━━━ Input for this task
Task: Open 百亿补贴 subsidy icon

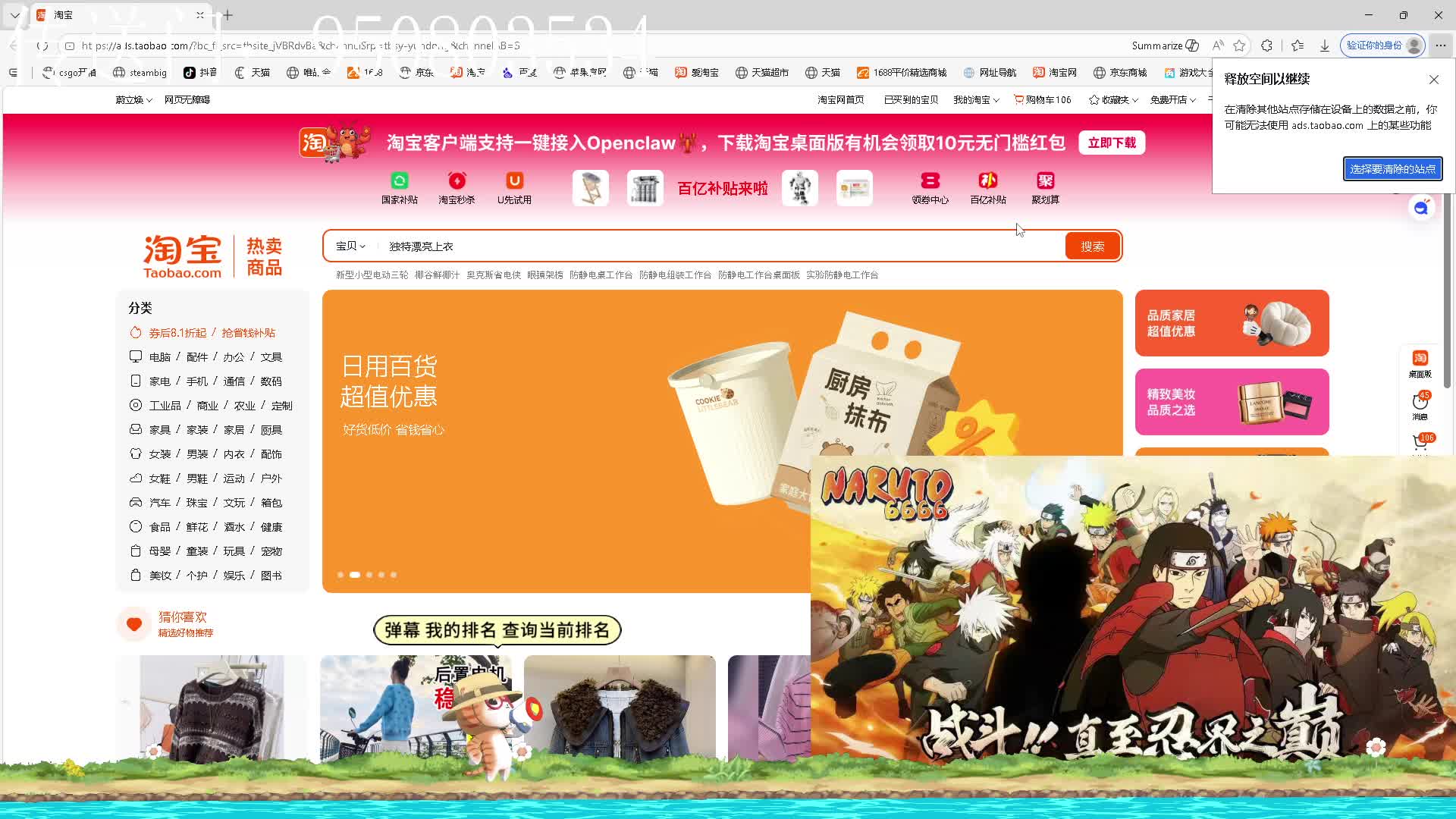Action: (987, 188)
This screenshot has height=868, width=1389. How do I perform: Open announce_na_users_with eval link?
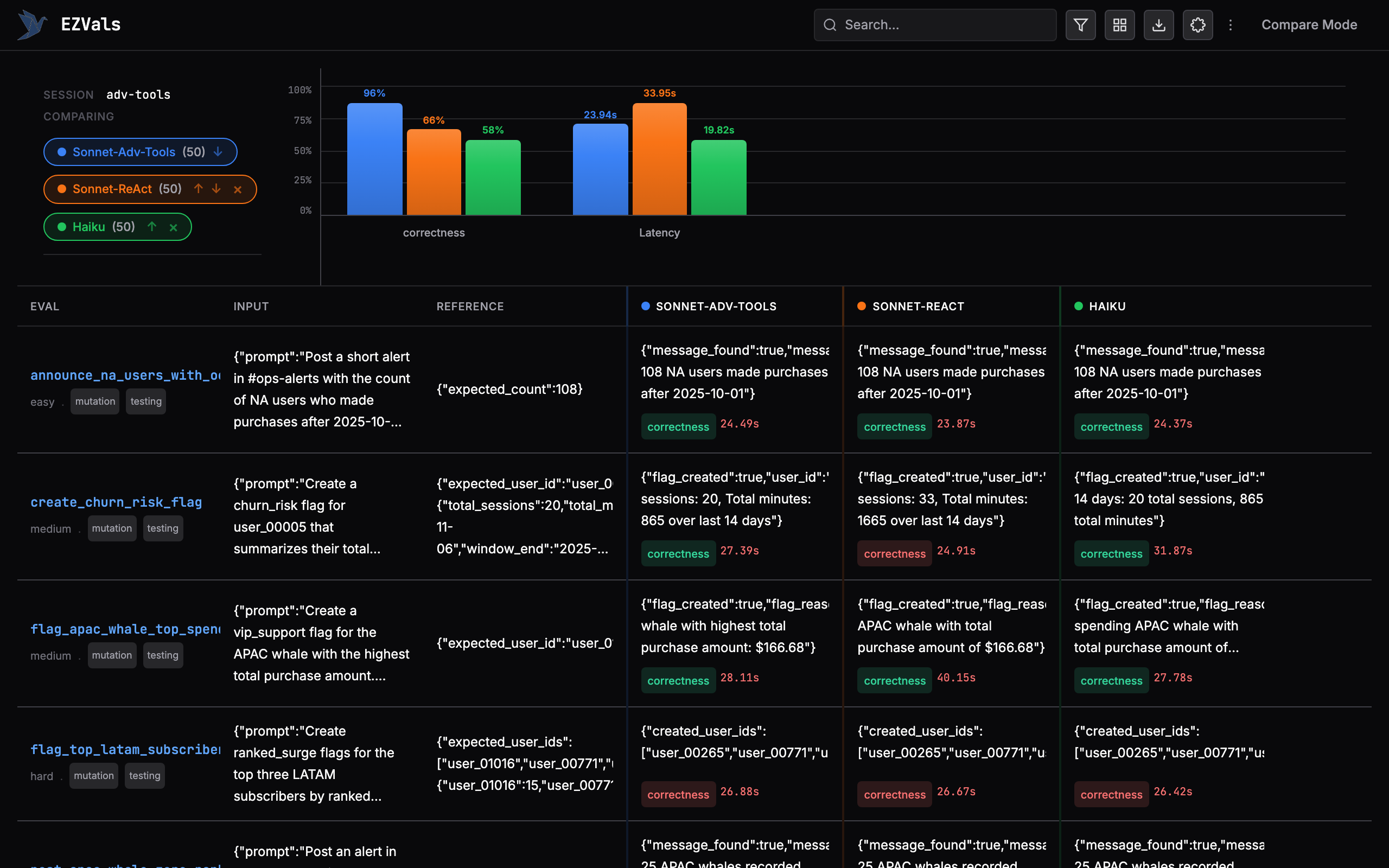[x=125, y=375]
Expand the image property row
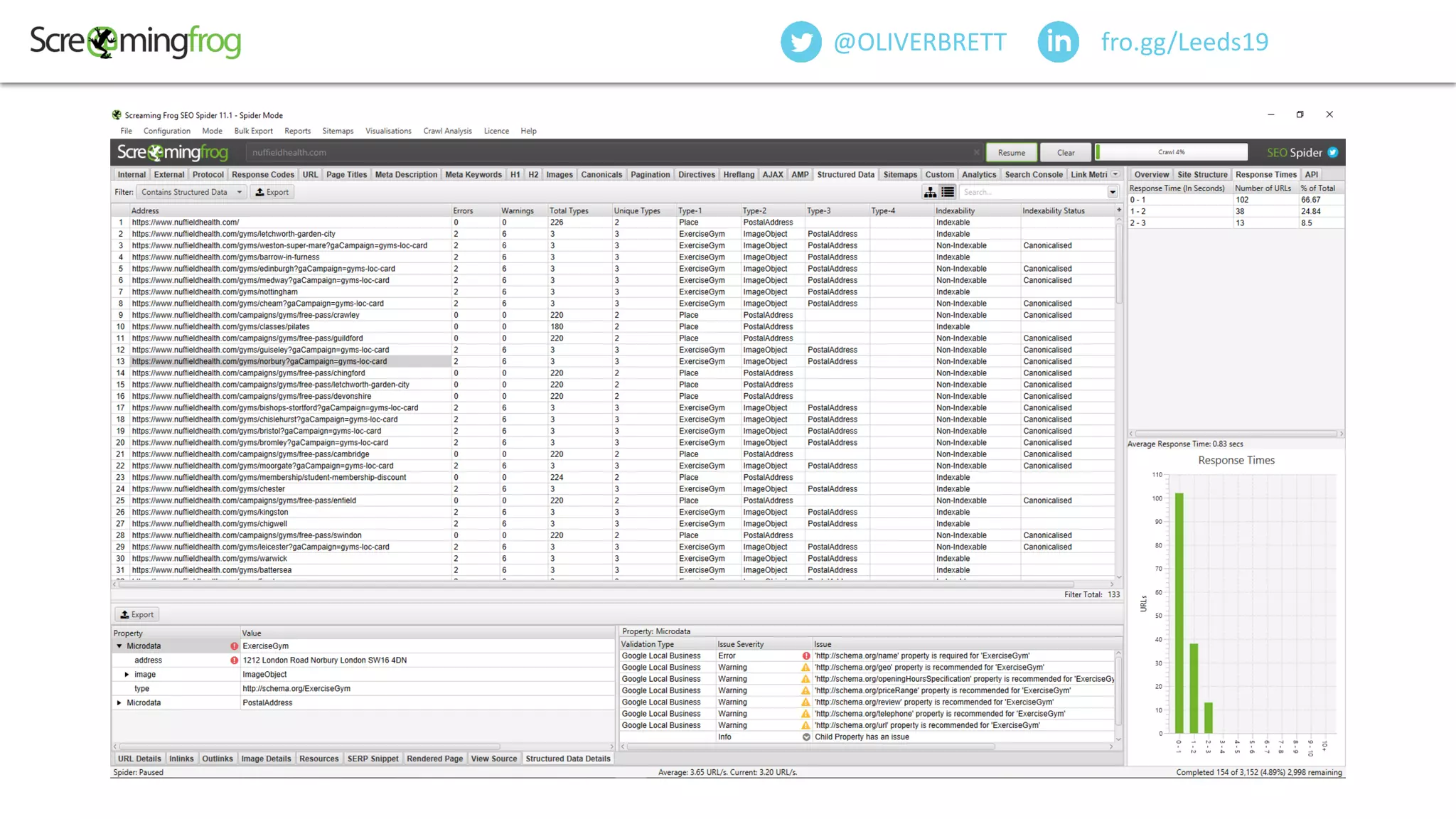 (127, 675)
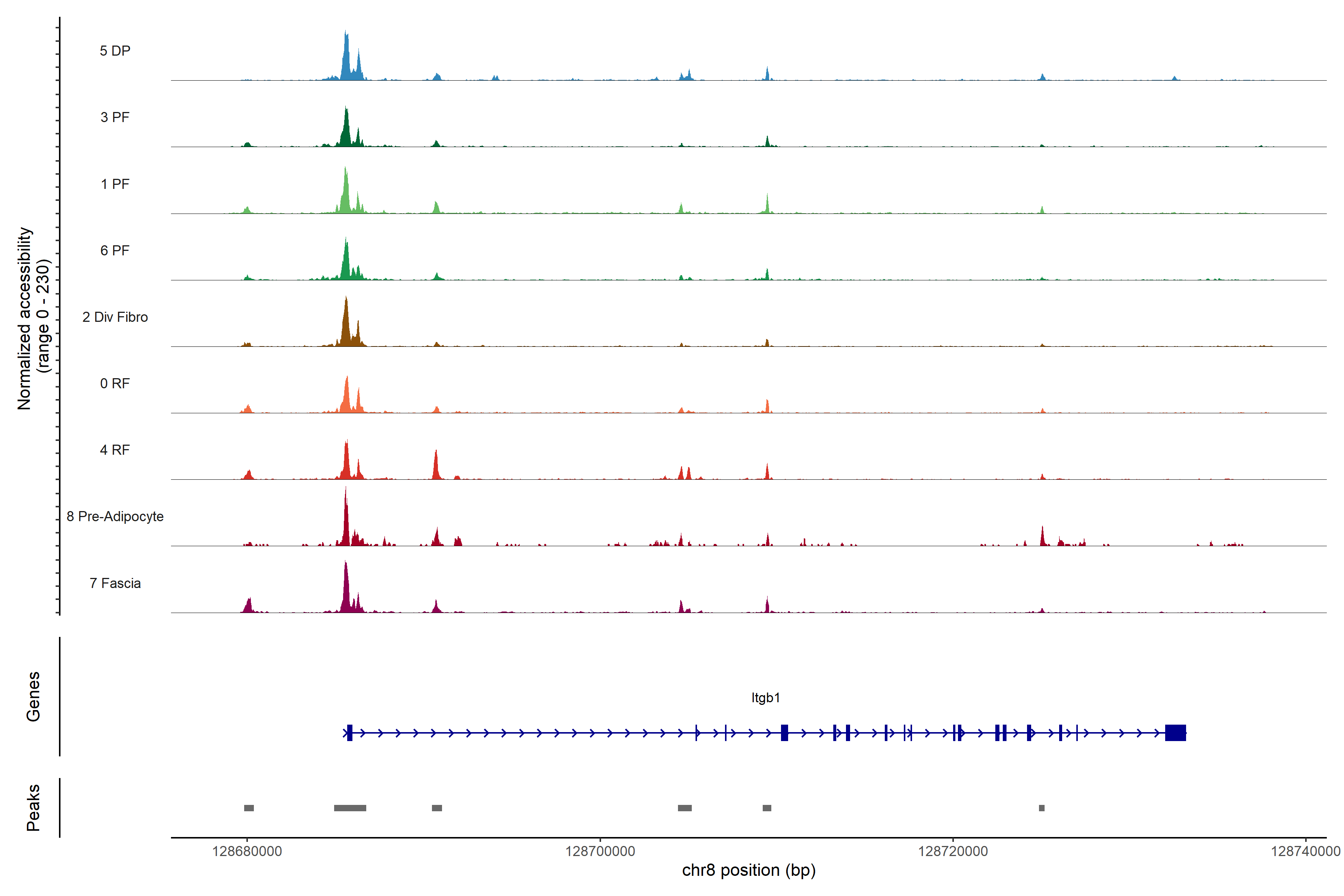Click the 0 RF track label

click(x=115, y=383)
━━━━━━
━━━ Input for this task
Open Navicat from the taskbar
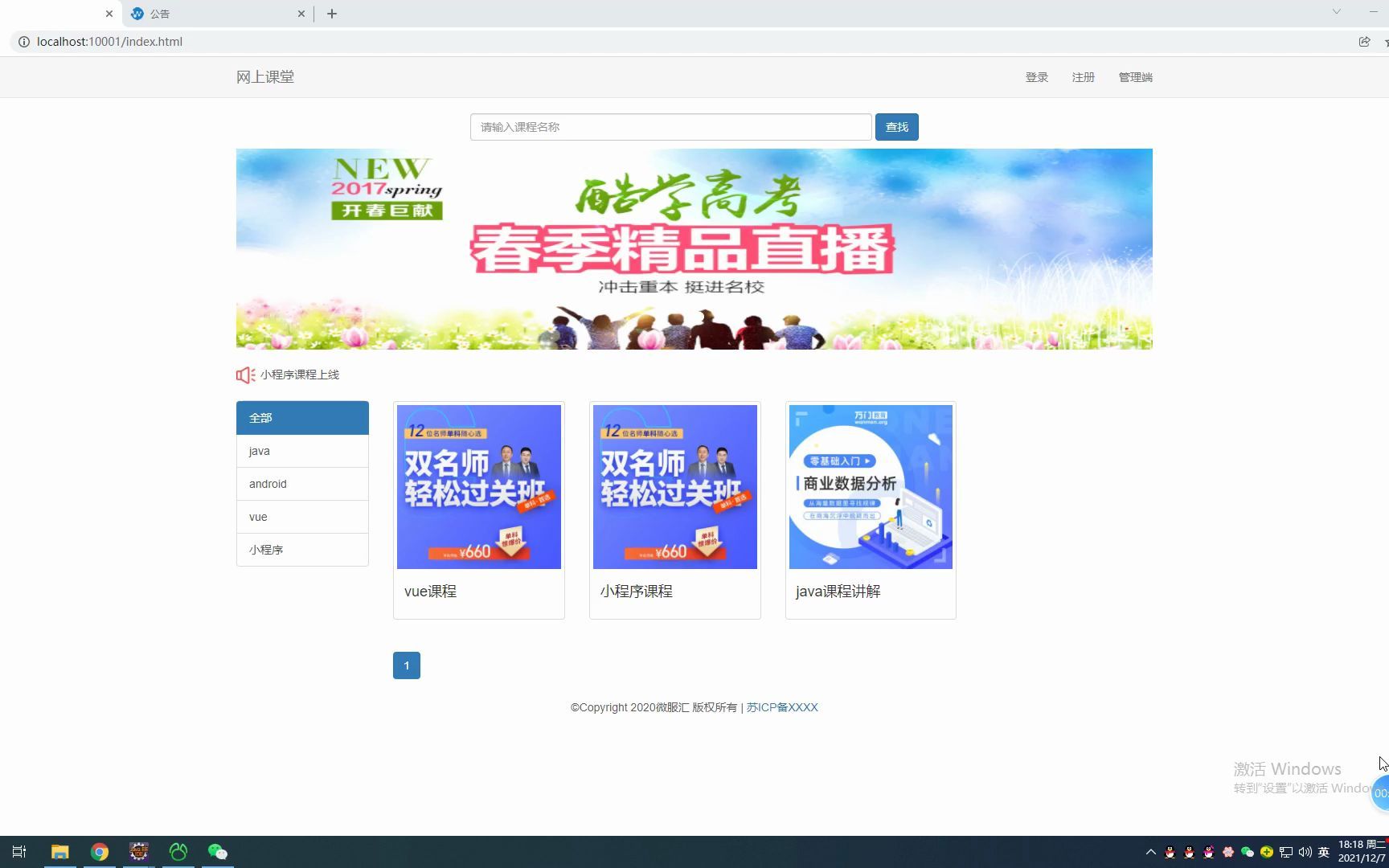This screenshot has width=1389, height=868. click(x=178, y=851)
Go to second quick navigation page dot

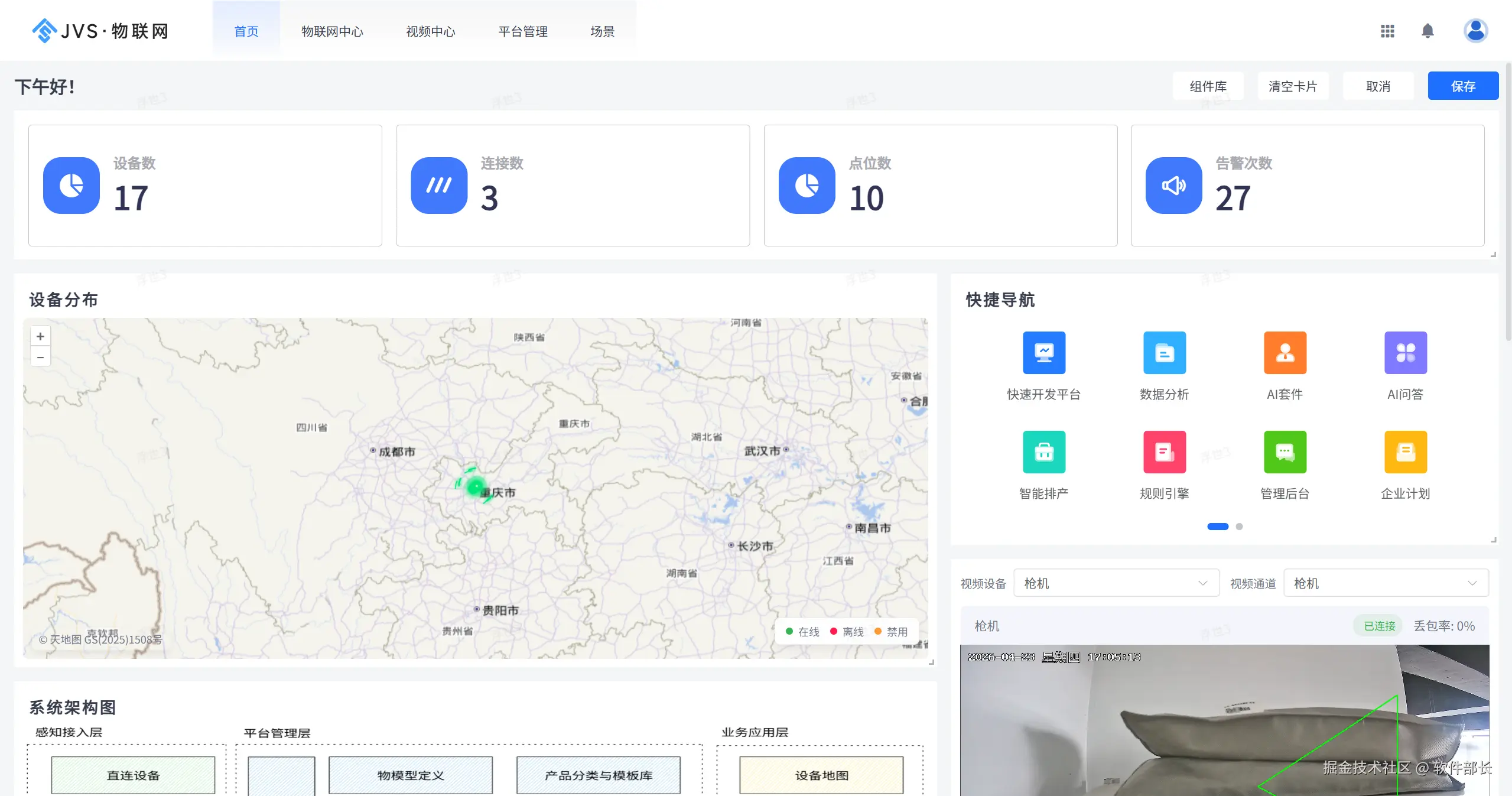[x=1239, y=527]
━━━━━━
━━━ Input for this task
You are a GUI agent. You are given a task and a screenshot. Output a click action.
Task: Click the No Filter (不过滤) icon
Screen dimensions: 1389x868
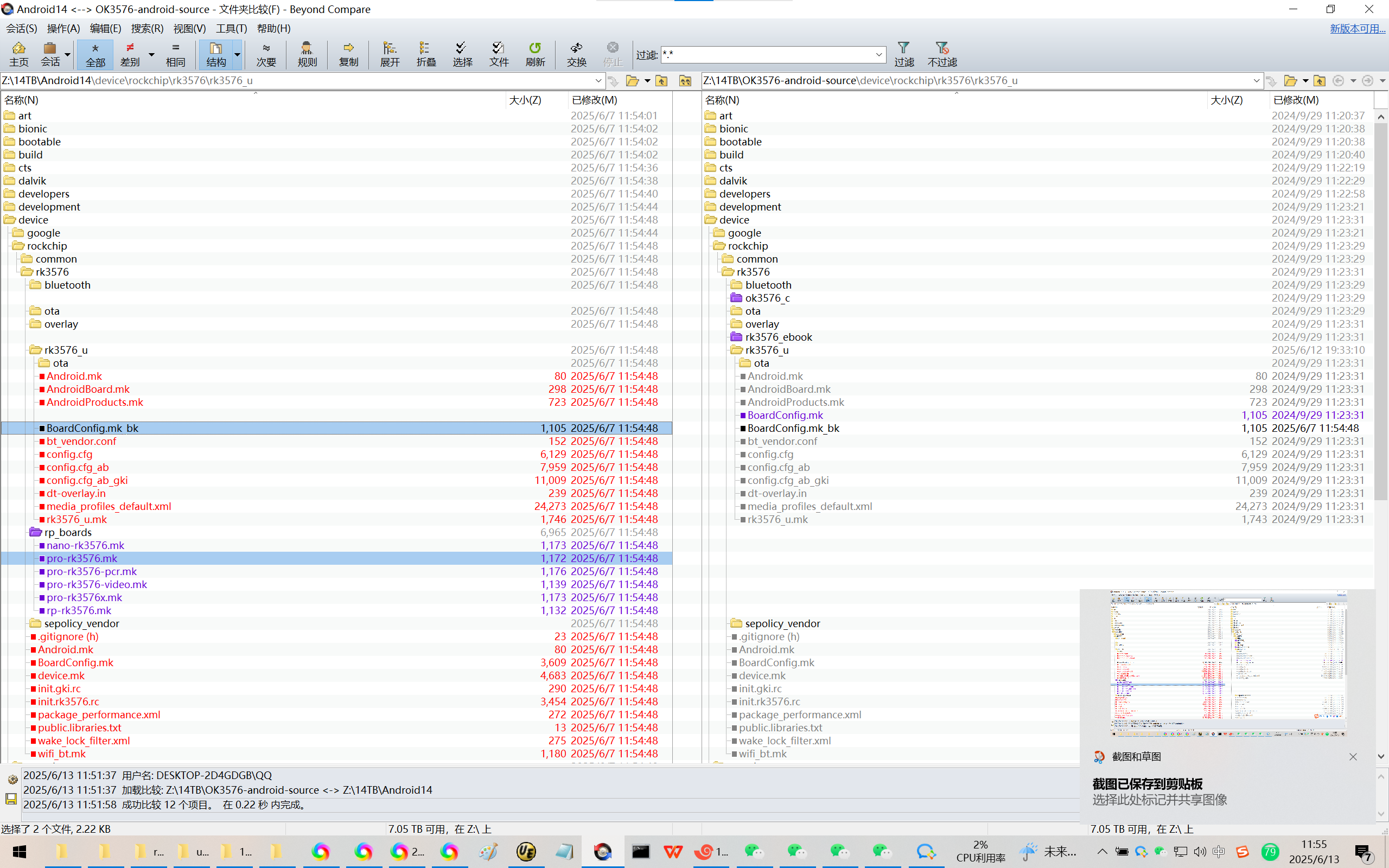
━━━━━━
• [Exercise directions]: When the line with "Task: Click the No Filter (不过滤) icon" is reached in the data above, start copying there, and copy each line exactly until the line with "Screen dimensions: 1389x868" has been copied; copy nothing else.

• [Output below]:
Task: Click the No Filter (不过滤) icon
Screen dimensions: 1389x868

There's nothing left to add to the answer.